→ To do:
**A.** Summarize the forum post about coming out in two sentences.
**B.** Write the next part of the forum post about coming out, picking up after its final sentence.

--- Start Text excerpt ---

*sigh* the ever-annoying topic of coming out.

Dark-Lord's picture

i was think last night about coming otu to at least my friends and no-one else. I also thought of coming otu to my parents about being bi, when i got in trouble for an e-friend calling me dad said, "Don't hide stuff from us, just tell us." Well i really really want to, but I don't want to get shunned, or throw out, even though I think they will take it well, I know of one gay guy at our school I want to talk about this to but I don't know him very well and I'm afraid of talking to anyone. Major homo-haters down here. I feel like I am hiding my true self and I am always in a state of paranoia. People used to pick on me in elementry school b/c my last name is Gay. It is annoying. No-one does it much anymore. I'm am really confused about what to do. At church this morning, our preacher preached abotu testing spirits. Liek the spirits that tell ppl they are fat. I thought maybe this is a spirit. I also thought about ppl saying it was a choice, but yeah it is a choice, but a choice to follow feelings.And I have tried but these feelings wont go away. I dunno what to do, I'm really scared, scared of mom accidentaly finding out and then what, what would I do? GRRRRRRR, why is this so hard.

--- End Text excerpt ---
--- Start Material ---

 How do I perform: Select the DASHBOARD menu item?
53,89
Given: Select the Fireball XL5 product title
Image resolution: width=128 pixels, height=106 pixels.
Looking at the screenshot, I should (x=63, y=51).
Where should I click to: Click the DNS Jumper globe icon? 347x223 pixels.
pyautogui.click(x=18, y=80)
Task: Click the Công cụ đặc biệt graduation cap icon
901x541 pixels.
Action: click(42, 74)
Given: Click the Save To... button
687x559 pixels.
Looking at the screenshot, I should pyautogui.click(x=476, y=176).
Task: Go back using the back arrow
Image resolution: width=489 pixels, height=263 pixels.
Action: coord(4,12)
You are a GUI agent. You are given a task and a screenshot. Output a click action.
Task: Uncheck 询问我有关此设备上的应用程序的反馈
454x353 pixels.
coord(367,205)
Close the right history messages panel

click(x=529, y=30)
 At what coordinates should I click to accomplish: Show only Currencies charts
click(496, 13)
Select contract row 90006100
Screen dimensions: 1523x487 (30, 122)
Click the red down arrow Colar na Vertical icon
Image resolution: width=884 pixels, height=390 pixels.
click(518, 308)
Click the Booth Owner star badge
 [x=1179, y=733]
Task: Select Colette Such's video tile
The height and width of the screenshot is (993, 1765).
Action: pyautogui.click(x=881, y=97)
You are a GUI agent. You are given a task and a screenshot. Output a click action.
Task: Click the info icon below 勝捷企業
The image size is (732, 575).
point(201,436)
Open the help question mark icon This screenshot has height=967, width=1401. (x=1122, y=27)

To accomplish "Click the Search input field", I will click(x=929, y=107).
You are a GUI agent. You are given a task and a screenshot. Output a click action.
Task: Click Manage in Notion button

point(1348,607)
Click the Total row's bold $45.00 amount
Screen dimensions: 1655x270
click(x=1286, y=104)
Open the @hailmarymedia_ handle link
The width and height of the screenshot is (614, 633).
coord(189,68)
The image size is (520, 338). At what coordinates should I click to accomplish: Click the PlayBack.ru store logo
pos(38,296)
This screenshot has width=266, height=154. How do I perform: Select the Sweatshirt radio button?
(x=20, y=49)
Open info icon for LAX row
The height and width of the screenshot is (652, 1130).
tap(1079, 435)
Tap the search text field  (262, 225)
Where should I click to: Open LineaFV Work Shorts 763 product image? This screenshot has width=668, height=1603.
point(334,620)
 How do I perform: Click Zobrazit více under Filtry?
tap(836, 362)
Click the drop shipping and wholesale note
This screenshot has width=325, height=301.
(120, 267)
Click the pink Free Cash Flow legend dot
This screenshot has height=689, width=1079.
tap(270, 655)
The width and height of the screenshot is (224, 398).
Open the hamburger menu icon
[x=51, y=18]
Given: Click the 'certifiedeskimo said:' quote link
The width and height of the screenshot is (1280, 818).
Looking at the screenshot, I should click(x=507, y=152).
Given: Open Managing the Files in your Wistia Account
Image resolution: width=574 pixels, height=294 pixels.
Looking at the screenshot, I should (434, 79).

--- End Material ---

→ Answers provided:
**A.** The writer is thinking about coming out as bi to friends and parents, especially after Dad said not to hide things, but fears being shunned or thrown out and is afraid to talk even to a gay guy at school. Feeling like the true self is hidden, scared of Mom finding out by accident, and unable to make the feelings go away, the writer is confused about what to do.

**B.**
raining men's picture

Talk

Talk to the gay guy. He will understand why you need to, even if you don't know him well/ Seroiously a live gay dude to talk to is always the most useful possible thing

"Fear leads to anger, anger leads to hate, hate leads to suf-fer-ing"

nickywicz's picture

hey bro, I just started to

hey bro,

I just started to come out and so far its okay. the last name thing i cant help you with. but just being yourself is the most awsomest(if thats a word) thing to do. your mom and dad are going to love you no matter what. or at least thats what it sounds like. but when i started to come out one of my friends told me this "comeing out is a tough cookie. so. think of it as going into the deepend of a pool. at first its scary . so dont JUMP in right there like telling 40 ppl. but use the ladder and go one step at a time." another good saying about homophobics ready this is a pretty confuseing one. "fuck what they think" there ignorant and close minded. love who you are and who you are becoming.

~Nicky~
When i breathe in. I breathe in peace. When I breathe out. I breathe out love.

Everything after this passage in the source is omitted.